··· ページ本文 ···

あれからもう6年も経つのか。月日の早さに愕然とした。
しかし、少年にとって、この時間は、長かったのか、短かったのか。おそらくはその両方であったろう。彼のうちで起きた心的変化を、僕が知る術はない。だが、僕はあの犯行が単なる性的サディズムに帰するものだとは考えていない。すべてのものが持ちうる生理の一つ、それも、ごく原始的、動物的なものだと考えている。
その原始的な衝動が露見した結果であるとしよう。ではなぜ露見するにいたったか。その根はさらに深く、煩雑なはずである、少年にもおそらくはわからないほどに。
彼が社会に出るということは、即ち、更正したという判断が下された訳である。少年院で試みられた擬似家族。擬似社会のなかで、彼が学び取ったものが、今度は実社会のなかで試される。
しかしながら、それはわれわれが考える社会のことではない。彼の場合に意味される実社会。そこは、罪という枷をはめられ、身動きするたびに苦痛を伴う地獄となろう。彼は、社会という牢獄で、生涯苦しみもがき生きることで、被害者への贖罪を遂行するのだ。
「夢を持ってもいけない。一生苦しみながら生きていく」
この言葉は、彼が、自ら死することは、贖罪への逃亡とみなしているとは考えられないか。彼は、死と苦しみ、2つの選択肢のうち、後者を選択したのだとは取れないか。だとしたら、彼は生き続けねばならない。
苦しみながら。罪を背負いながら。死すらも許されない贖罪のみの生涯。それは牢獄で生を負える終身囚となんの違いがあろうか。
だがしかし、それが彼の侵した罪の重さなのだ。彼は、生きなければならないのだ。
社会への適応。判断の成否は、彼がその状況下で、自己の精神を保ちえるかどうかにかかっている。

彼は、自分の犯した罪の重さによって、エゴの放棄を余儀なくされたということである。そして、人の命を殺めるということは、彼は、人生を自己のものとするという人間としての当然のエゴをもすべて放棄することでしか贖えないと判断したということである。

以前も述べたが、自己の罪を自覚しえない限り、贖罪の観念は生まれない。
人を殺めたものは自覚しないわけにはいかない。人間である限りは。つまりは、彼が少年院の過程でそのことを自覚した時、始めて彼は普通の人間へと戻った。現在の彼の意味する更正とは、即ち我々の住む現実ではなく、彼個人の現実、社会なのであり。彼に求められる適用。そして精神力とは、常人のそれをはるかに凌いだ、無私に近い精神なのだ。

僕は、犯罪を犯していないと考えられる自分たちに思いをめぐらせてみる。我々は、直接的に、物理的に人を殺めたわけではない。だか、はたして、間接的に、精神的に人を殺めていないと断言できようか?もしかしたら、自分は、自覚せずして、そのような状況の一加害者となっていたことがあるのかもしれない。しかし我々はそのことを自覚していない。
さて、あの少年は、周りが感知しうるやり方で、罪を犯した。ニュースにもなり、彼は今、贖罪を行っている。

··· 提供データ ···

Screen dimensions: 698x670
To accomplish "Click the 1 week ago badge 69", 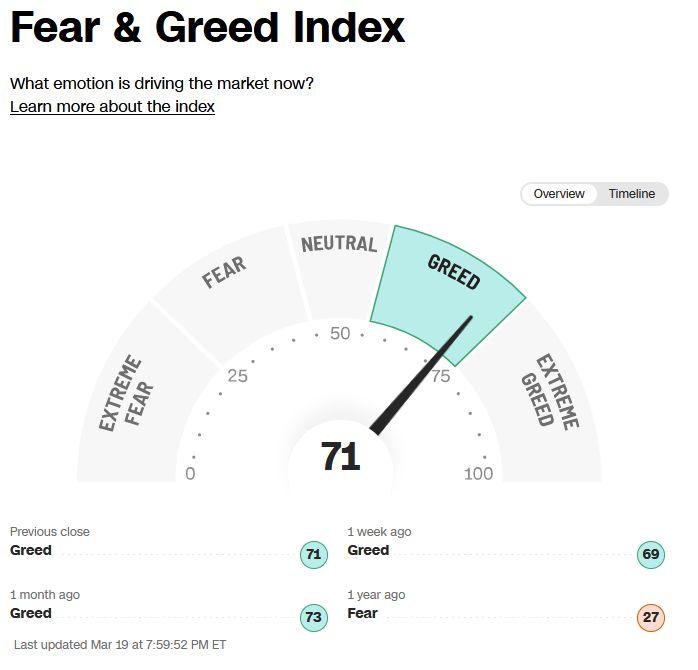I will pyautogui.click(x=651, y=555).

···

» 課題
• 1. 少年の贖罪についての文章から、「のだ。」で終わる文を一つ残らず書き出すこと。
• 2. 少年の贖罪についての文章を、最後の一文に続けて書き進めてください。

» 回答
• 1.
- 彼は、社会という牢獄で、生涯苦しみもがき生きることで、被害者への贖罪を遂行するのだ。
- だがしかし、それが彼の侵した罪の重さなのだ。
- 彼は、生きなければならないのだ。
- そして精神力とは、常人のそれをはるかに凌いだ、無私に近い精神なのだ。

• 2.
もしかしたら、僕はまわりの感知しえないやり方で罪を犯しているかもしれないのに、そのことを自覚せず、ニュースにもならず。ゆえに贖罪も行わない。そしてそんな僕が、ニュースに出てくる犯罪に対しては、傍観者を気取り悲嘆に暮れていたりする。
悪と善の境がただの人間の判断によって成り立つのであれば、その無意識下に淘汰される弱者に対しての罪はいったい誰が背負うのか?
本来なら、それは、加害者である我々の誰かが背負うべきものであるはずではないのか?我々は気づかずして行われる罪に対して、無関心でいられようか?善と悪の区別ほど、あいまいなものはない、なぜなら人間はみな善であり、悪である。しかるに、それが表面にでるか否かで、人間の価値は下されているのだ。
偽善なる言葉はすべてのものに当てはまる。善なる言葉も、悪なる言葉も同様である。
我々は欺瞞の中で、罪をわすれ、弱者を死に至らしめている。
そうであるならば、自分が弱者となったときには、おそらく、それまで自分が葬ってきた弱者と同様に、抹殺されてしまうであろう。
それが、人間の良心の限界であるといってしまうのはたやすい。だが、僕は自分が弱者となった場合に、もがくであろう。そのもがきの先に。一条の光を見出せるとしたら、それはきっと、ひとりひとりの罪に対する自覚と贖罪の行為なのである。
僕はもがきに意味を持たせるためにも、そして、善なる人間の実現の可能性をあきらめたくないからこそ、問いかけたい。

あなたは、誰かを傷つけていませんか?

罪を、背負うことは辛い、だが、背負うからこそ、そのものへの贖罪が完遂された時にそのものと再び笑い合えることができるのだ。人を死に至らしめるまで無自覚では、贖罪は、あの少年のように取り返しのつかないほどの重みとなる。我々は、みな罪を犯している。ならば、罪を背負わなければならないはずだ。人を死なせてからではおそい。我々は、もっとはやくに、自分の行動に留意し、自覚し、贖罪を果たしていかなければならない。

自分のためにも。
そして、過去人間の無意識のうちに葬られていった者たちのためにも。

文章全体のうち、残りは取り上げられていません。